6. An image having a pixel group in a matrix arrangement in which three primary colors are allocated in a predetermined arrangement, a signal line is connected to each column of the pixel group, and a select switch is connected to each of the signal lines. During the line display period, which is a period excluding the blanking period of one horizontal scanning period, the pixel data of the three primary colors is sequentially supplied to the corresponding signal lines for each color, and the color for each pixel line is supplied to the display panel.

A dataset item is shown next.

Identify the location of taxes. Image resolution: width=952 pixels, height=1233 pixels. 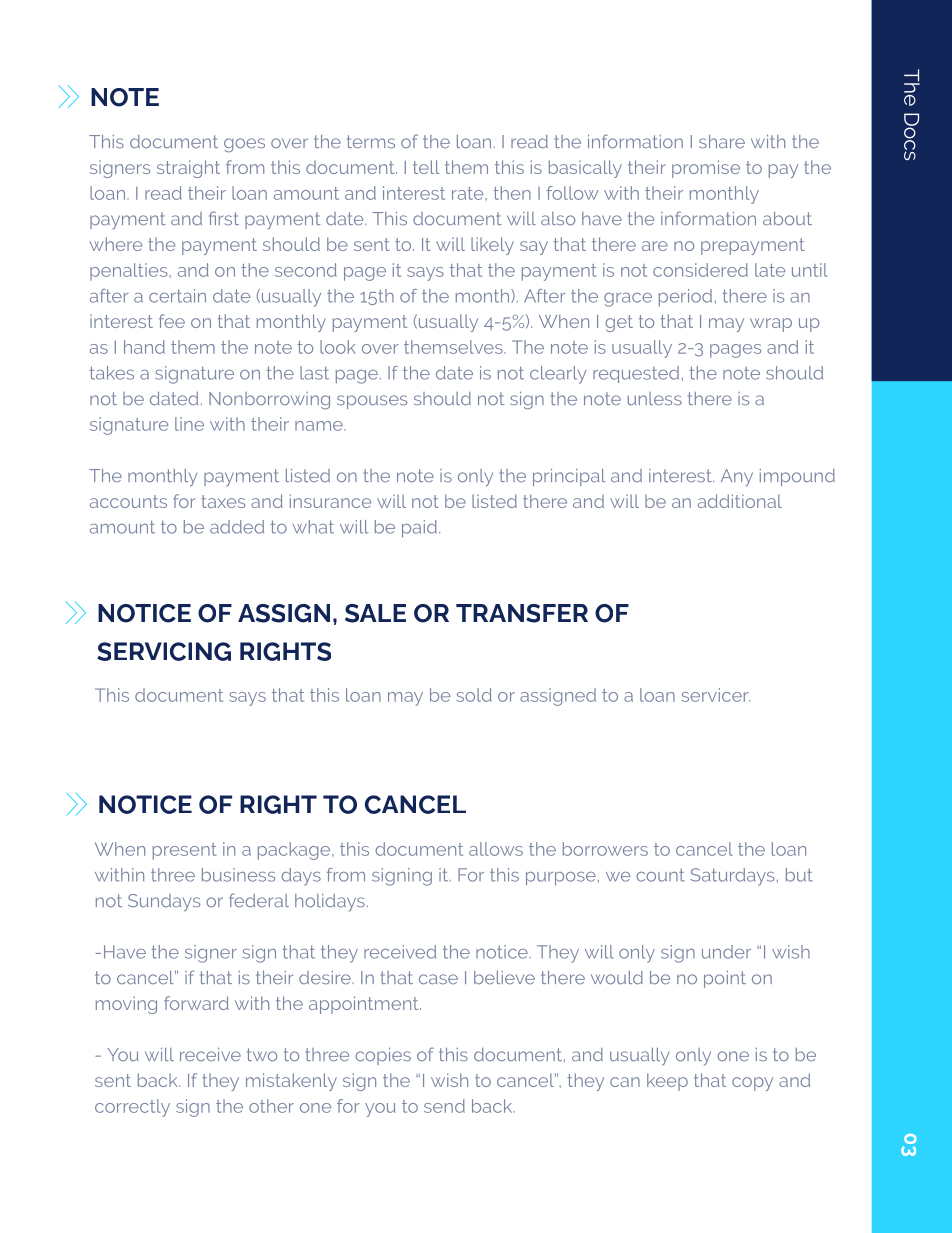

An image driving method for a display panel, comprising:

 During the line display period, the enable pulse for supplying data to the signal line when displaying one of the three primary colors is supplied to the select switch of the corresponding signal line and turned on, and during the application period of the enable pulse for data supply Then, the select switch of the signal line corresponding to another color to be displayed later in the same line display period is turned on with a precharge pulse having a time width shorter than the supply time of the pixel data of the other color, and the other Pre-charge the signal lines of the colors

 The driving method of the image display panel.

 7. The duration of the data supply permission pulse is short in the line display period 、, and the longer the pre-charge time, the longer the pre-charge pulse time is changed by changing the time width or number of the pre-charge pulse for the color displayed later.

 A method for driving an image display panel according to claim 6.

 8. Supply the precharge pulse for the precharge to the signal line corresponding to the color to be displayed first in the line display period during the blanking period located at the beginning of one horizontal scanning period.

 A method for driving an image display panel according to claim 6.